[AIM OF THE EXERCISE]: Exclude the pictures. Transcribe, exactly as written, the lines from the one with "How do I perform: Click" through the end of the entries below.

MATERIAL PROVIDED section start

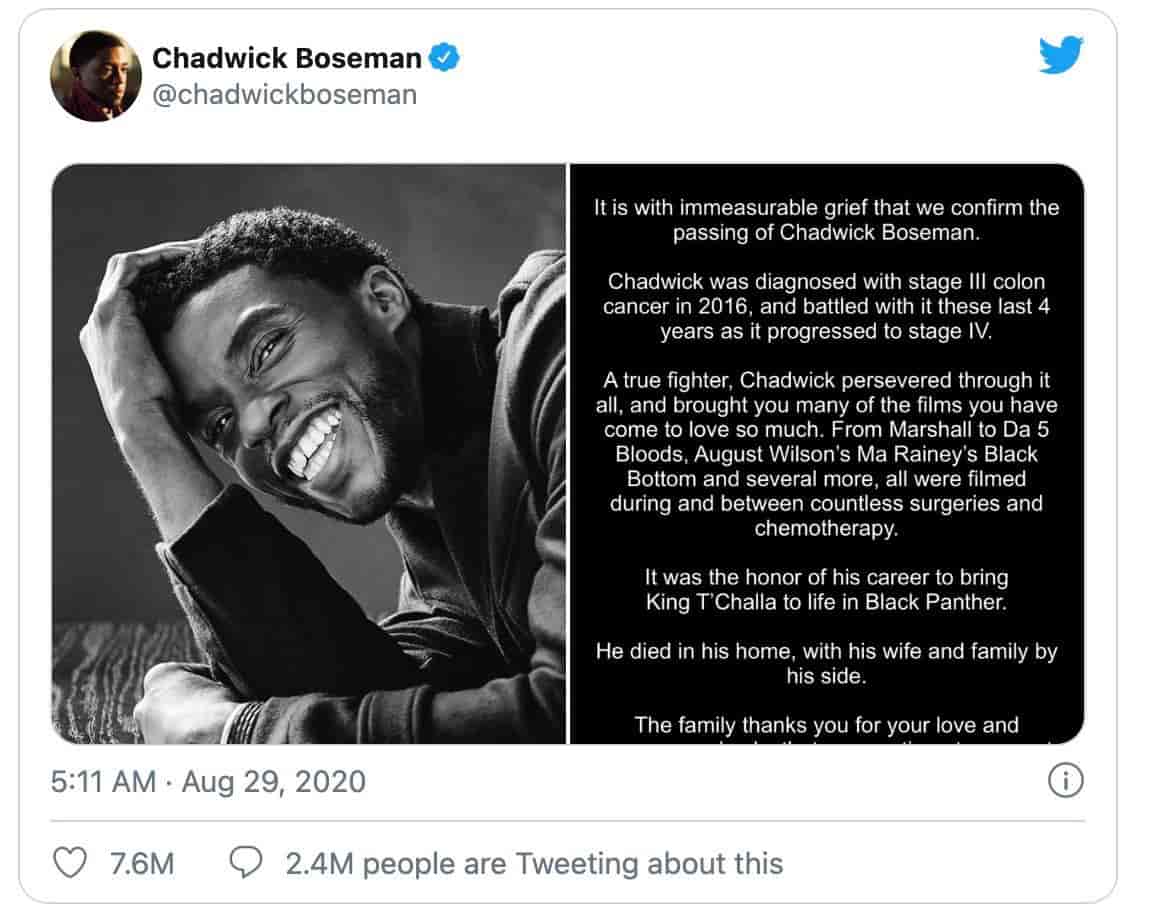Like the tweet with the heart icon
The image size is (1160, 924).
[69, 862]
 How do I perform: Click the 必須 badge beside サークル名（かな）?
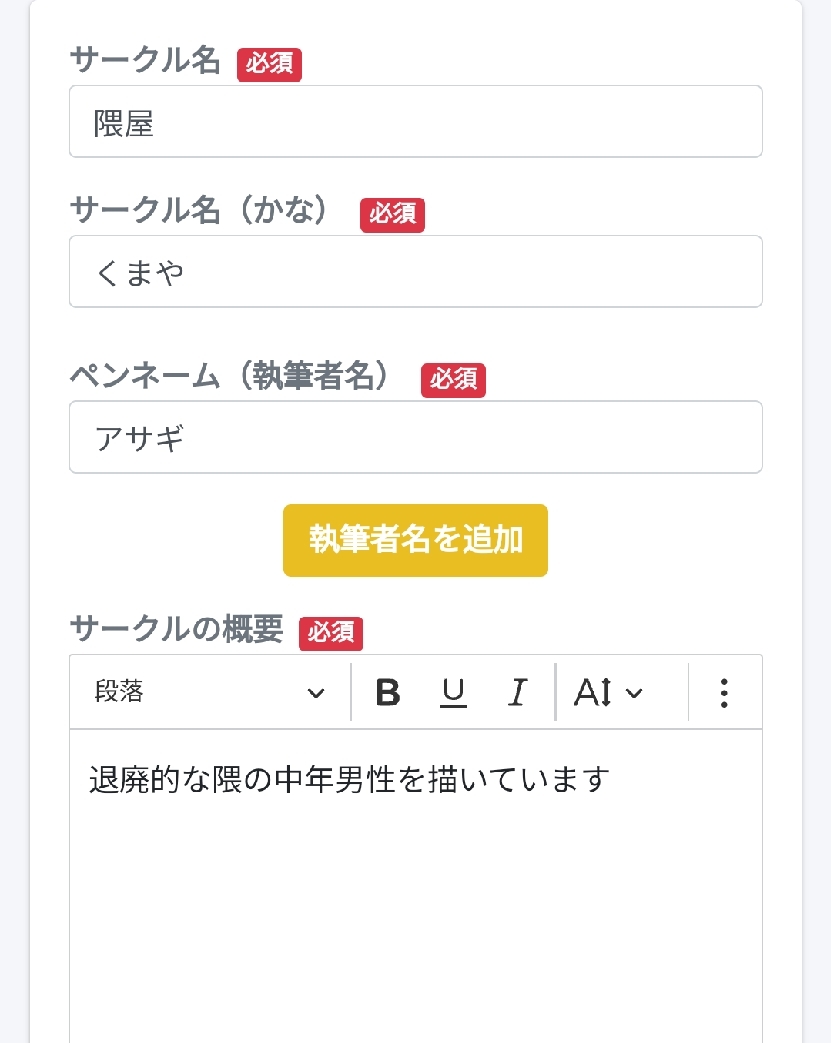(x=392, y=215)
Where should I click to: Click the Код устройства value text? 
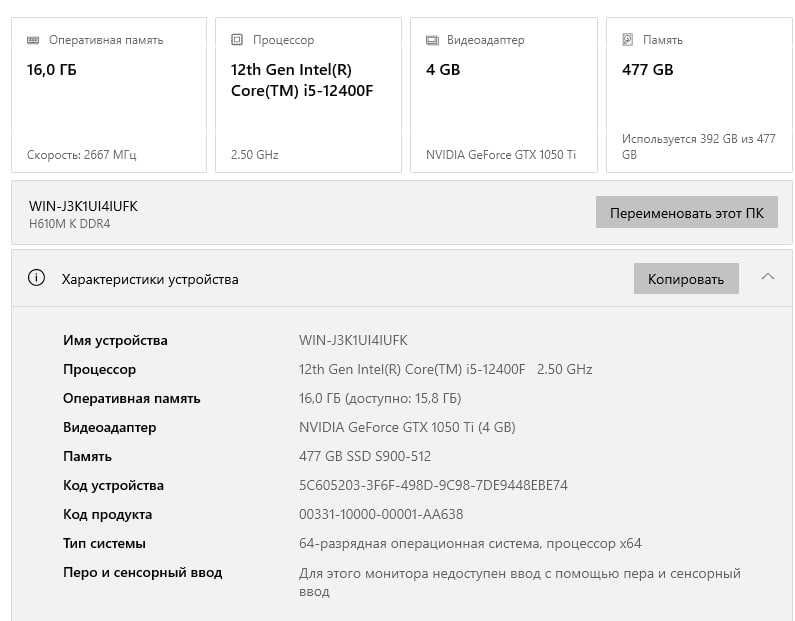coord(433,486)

MATERIAL PROVIDED section end

[RESPONSE BOX]:
 How do I perform: Click the 必須 badge beside サークル名（かな）?
(x=392, y=215)
Where should I click to: Click the Код устройства value text? 
coord(433,486)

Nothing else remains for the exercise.